Peu avant mon retour théorique du travail, Richard couvert de baisers, de promesses en tout genre, a quitté le domicile. Je me suis allongé à côté d’une épouse épuisée. Le repas de midi a été pris à quatorze heures « comme chez les gens bien » m’a dit Lulu. J’étais trop déçu pour parler. Elle était trop moulue. À dix-sept heures, elle entreprit de faire une énorme valise, remplie du strict nécessaire pour un stage de coiffure à Paris, expliqua-t-elle, en réponse à un coup d’œil interrogateur. Moins on parle, moins on ment. Elle devait se lever tôt le lundi matin. Nous ferions l’amour comme des fous à son retour.
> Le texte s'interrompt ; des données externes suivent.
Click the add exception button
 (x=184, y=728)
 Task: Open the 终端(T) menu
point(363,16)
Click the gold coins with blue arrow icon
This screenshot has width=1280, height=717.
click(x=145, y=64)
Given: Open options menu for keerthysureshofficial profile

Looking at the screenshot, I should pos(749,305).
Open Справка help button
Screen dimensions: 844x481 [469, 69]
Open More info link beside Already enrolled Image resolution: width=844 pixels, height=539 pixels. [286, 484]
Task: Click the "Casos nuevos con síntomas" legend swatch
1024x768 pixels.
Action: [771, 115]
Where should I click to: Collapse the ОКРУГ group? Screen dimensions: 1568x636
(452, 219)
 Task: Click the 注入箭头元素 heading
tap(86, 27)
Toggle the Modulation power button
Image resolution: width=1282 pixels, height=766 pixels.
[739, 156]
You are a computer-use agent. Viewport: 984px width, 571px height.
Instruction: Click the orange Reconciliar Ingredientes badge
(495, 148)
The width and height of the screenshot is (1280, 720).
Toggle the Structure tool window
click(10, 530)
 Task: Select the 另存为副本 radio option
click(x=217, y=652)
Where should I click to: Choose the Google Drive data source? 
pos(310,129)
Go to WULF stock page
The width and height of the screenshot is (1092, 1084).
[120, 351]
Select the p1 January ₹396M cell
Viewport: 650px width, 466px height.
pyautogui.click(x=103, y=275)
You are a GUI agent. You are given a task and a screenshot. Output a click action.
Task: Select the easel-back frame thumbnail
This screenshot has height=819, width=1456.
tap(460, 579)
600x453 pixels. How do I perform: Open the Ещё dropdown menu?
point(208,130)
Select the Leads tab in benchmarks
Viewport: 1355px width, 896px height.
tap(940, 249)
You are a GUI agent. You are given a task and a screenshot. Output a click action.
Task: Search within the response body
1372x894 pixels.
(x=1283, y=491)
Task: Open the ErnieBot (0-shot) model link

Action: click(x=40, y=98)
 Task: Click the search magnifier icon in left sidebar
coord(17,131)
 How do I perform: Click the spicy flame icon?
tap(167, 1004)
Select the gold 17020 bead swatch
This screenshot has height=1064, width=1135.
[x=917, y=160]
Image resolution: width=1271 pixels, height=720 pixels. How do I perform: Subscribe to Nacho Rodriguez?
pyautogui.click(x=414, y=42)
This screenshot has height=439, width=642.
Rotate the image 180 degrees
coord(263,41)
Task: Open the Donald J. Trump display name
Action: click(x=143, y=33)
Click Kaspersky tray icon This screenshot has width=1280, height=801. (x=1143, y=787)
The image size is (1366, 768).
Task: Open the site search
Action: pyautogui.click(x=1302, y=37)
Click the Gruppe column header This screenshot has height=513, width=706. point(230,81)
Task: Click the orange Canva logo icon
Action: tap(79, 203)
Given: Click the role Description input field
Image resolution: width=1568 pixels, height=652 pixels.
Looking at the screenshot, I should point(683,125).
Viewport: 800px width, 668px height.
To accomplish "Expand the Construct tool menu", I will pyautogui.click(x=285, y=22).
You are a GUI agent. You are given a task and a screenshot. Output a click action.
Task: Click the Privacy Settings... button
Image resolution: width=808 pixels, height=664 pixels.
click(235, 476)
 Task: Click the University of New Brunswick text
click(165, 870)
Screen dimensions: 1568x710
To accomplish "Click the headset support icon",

Elle n’est pas encore revenue. Même pas à La lune bleue. On n’y parle d’elle que pour évoquer sa disparition prévue par les plus perspicaces habitués. Et saluée d’un commentaire laconique:

- Trop beau cul pour la province, tu parles ! Richard a vendu le contrat et s’est encore enrichi



- Tiens, une carte avec un bonjour de Tanger ! Qui est cette Barbara qui pense à moi ? Je ne suis pas sensé le savoir. Elle ne m’avait pas parlé de son pseudonyme de scène, ni même de scène…Aurait-elle oublié son prénom? Retrouvera-t-elle le chemin de la maison ?



À travers l’épais verre cathédrale de la porte d’entrée, j’aperçois une silhouette de femme, floue, déformée. Mais mon cœur, plus rapide que mes yeux, l’a reconnue et se met à battre à cent à l’heure. C’est Lulu. J’ouvre, je tente de sourire. Elle me regarde par en dessous, comme gênée. Maladroit je salue :

- Bonjour Lulu.
Enfin, ton stage est fini !

Elle ne sait comment interpréter ma phrase. Est-ce de l’ironie, une moquerie ou un reproche ?

- Bonjour Paul. Je suis de passage, je voulais savoir comment tu allais ?

- Viens, entre !

Je lui tends la main, la fais passer devant moi, sors et soulève la valise qu’elle a laissée su le palier.

- Laisse, ce n’est pas la peine, j’en ai pour quelques minutes seulement !

Je reconnais cette valise toute cabossée. Il y a dix mois, elle était lourde, pleine à craquer; aujourd’hui elle a pris des coups, est toute e et si légère.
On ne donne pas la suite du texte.